From February 7, 2026, the Marc Chagall National Museum in Nice welcomes “Chagall at Work. An Exceptional Loan to the Museum”. An exceptional exhibition that immerses visitors in the artist’s studio through 141 unpublished works from recent donations by his granddaughters, Bella and Meret Meyer.
After being presented at the Centre Pompidou in Paris in 2023 and 2024, 141 works by Marc Chagall are joining the museum that bears his name in Nice. Divided into two parts, the exhibition offers an unprecedented look at how the artist developed his most ambitious projects.
Sketches, maquettes, collages, ceramics and sculptures make up a journey that highlights the diversity of Chagall’s practices. More than a simple retrospective, the exhibition invites visitors to discover the creative stages of an artist in perpetual experimentation.
The secrets of the Palais Garnier ceiling
One of the exhibition’s highlights is dedicated to the commission for the Palais Garnier ceiling, executed at the request of André Malraux. In 1962, the Minister of Cultural Affairs entrusted Chagall with creating a new decoration intended to modernize the prestigious Parisian monument.
Forty-one sketches and maquettes trace the genesis of this monumental work of over 220 m², inaugurated in September 1964. Visitors discover how the artist gradually built his composition, paying homage to great composers such as Mozart, Debussy, Ravel and Tchaikovsky, while celebrating Paris, his adopted city.
The exhibition also revisits the controversy sparked by this commission. Some heritage defenders denounced the installation of a contemporary work in the building designed by Charles Garnier. Yet over time, Chagall’s ceiling became one of the most iconic symbols of the Paris Opera.

The Firebird, when painting and spectacle become one
Another major ensemble presented at the museum: the sixty-four sketches created for the sets and costumes of Igor Stravinsky’s ballet The Firebird.
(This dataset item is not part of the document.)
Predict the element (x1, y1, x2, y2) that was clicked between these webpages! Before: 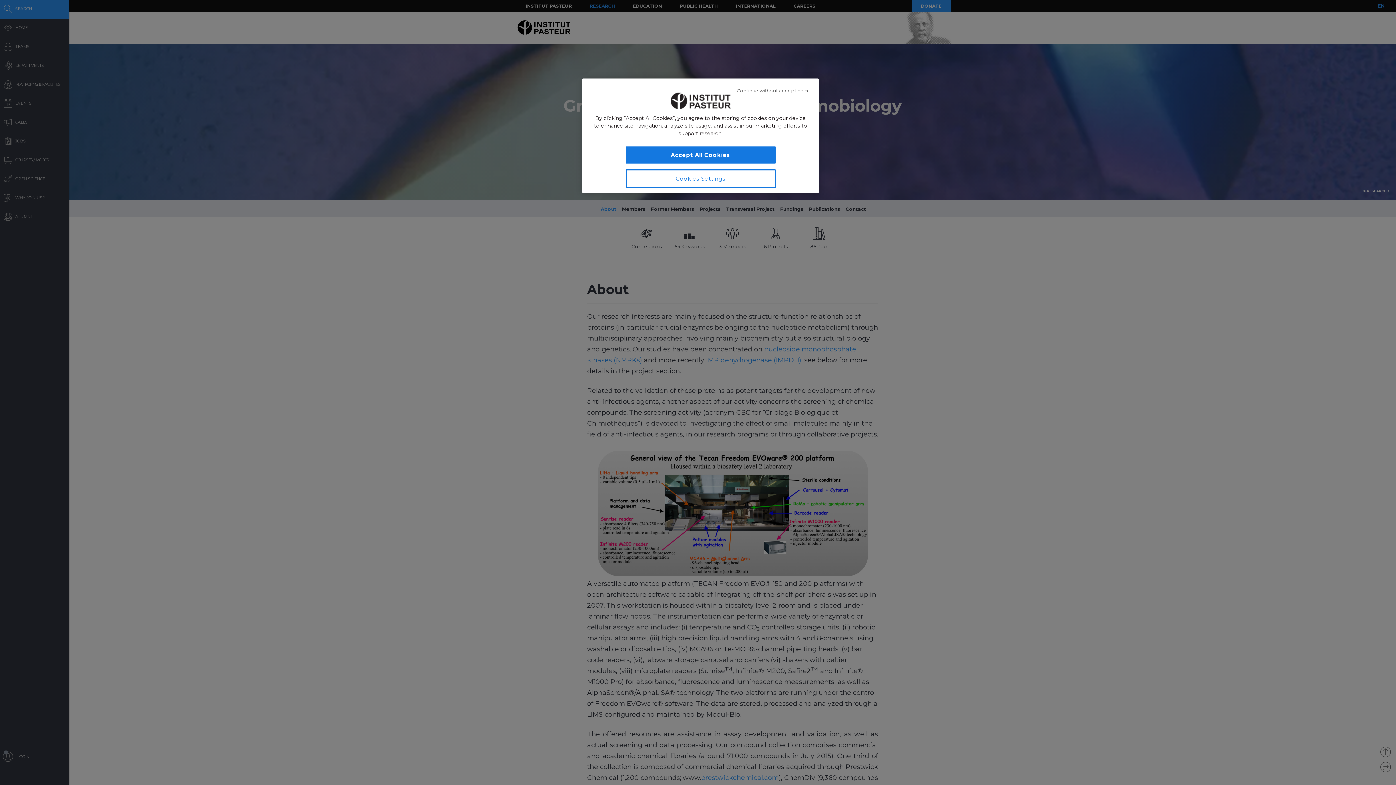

In 1945, commissioned by the Ballet Theatre of New York, Chagall imagined in a few months all of the sets as well as eighty costumes. Still marked by the loss of his wife Bella the previous year, he fully immerses himself in this project that allows him to reconnect with his ideal of “total art.”
The displayed maquettes reveal a universe where color, movement and music merge. Inspired by Russian folklore, the fantastic characters, monsters and the mythical Firebird testify to the artist’s boundless imagination.

A constant quest for innovation
The exhibition also sheds light on lesser-known facets of Chagall’s work. From the 1960s onwards, the artist became passionate about collage, combining colored papers and fabrics with his drawings. These experiments become both preparatory studies for his monumental projects and autonomous works where he freely explores materials, textures and colors.
This constant search for innovation reveals a creator refusing to limit himself to a single technique, always in search of new forms of expression.
Thanks to the donations made by Bella and Meret Meyer to the Centre Pompidou, this exhibition brings together a rare collection of works allowing visitors to approach Marc Chagall’s creative gesture as closely as possible. A unique opportunity to discover behind the scenes and to understand how the artist transformed an idea, an emotion or a dream into a work of art.